• **PASSAGE PROVIDED**:
════════
Last Updated 21 October 2017, 19:14 IST
In post-independence Kashmir, turmoil is simmering, the social fabric is changing, and this paradise on earth is threatened from various quarters. Malla Khaliq, the noble patriarch, is a houseboat owner on Dal Lake in Srinagar.

Life for him is about wishing dear ones on the first snow of the season, and waiting for musk willows to bloom, and for almond buds and mustard flowers to come to life along the road to Shalimar at the end of winter. Malla Khaliq’s three houseboats are named Gul, Gulshan and Gulfam. ‘Gul’ means flower, ‘gulshan’ means garden and ‘gulfam’ a lover of flowers. “Thus Gul, Gulshan and Gulfam together mean our entire world.” In every page, the author’s love for his beloved Kashmir and its people shines through.

Malla Khaliq’s strong yet affectionate character is multi-dimensional and powerfully portrayed. Malla Khaliq “was looked up to in his fraternity for his strength of character, his larger-than-life-presence, who could single-handedly take even the largest barge out of tempestuous tides, who was such an experienced boatman that he made other boatmen feel shy to handle their oars, seemed now like a ripe pear precariously perched on a branch, and could fall down any time.” As the world he loves crumbles around him and he loses his nearest and dearest, he realises that “The boatman who spends his life toiling in the Dal Lake will one day have to lay his oar down and make way for other boatmen to take his place.”

The novel is enriched by the dynamics of complex family ties and friendships. Malla Khaliq can be strong and tough with his wayward son Qadir. He can also be an affectionate playmate to his grandson Bilal and the little children who accompany his houseboat guests. He sheds private tears for his wife and soulmate Aziz Dyad, and is heartbroken when he has to part with his daughter Parveen when she gets married. He is impressed by Razaq’s honesty and sincerity, and treats the pauper servant boy as a member of the family.
════════
• **SUPPLIED MATERIAL**:
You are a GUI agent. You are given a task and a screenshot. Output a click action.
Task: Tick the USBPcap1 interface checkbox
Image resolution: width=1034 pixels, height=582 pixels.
════════
Retype the part of the Kashmir novel review from "Last Updated 21" to "people shines through." word for word. The lines that come after the Kashmir novel review are separate material and are unrelated to it.

Last Updated 21 October 2017, 19:14 IST
In post-independence Kashmir, turmoil is simmering, the social fabric is changing, and this paradise on earth is threatened from various quarters. Malla Khaliq, the noble patriarch, is a houseboat owner on Dal Lake in Srinagar.

Life for him is about wishing dear ones on the first snow of the season, and waiting for musk willows to bloom, and for almond buds and mustard flowers to come to life along the road to Shalimar at the end of winter. Malla Khaliq’s three houseboats are named Gul, Gulshan and Gulfam. ‘Gul’ means flower, ‘gulshan’ means garden and ‘gulfam’ a lover of flowers. “Thus Gul, Gulshan and Gulfam together mean our entire world.” In every page, the author’s love for his beloved Kashmir and its people shines through.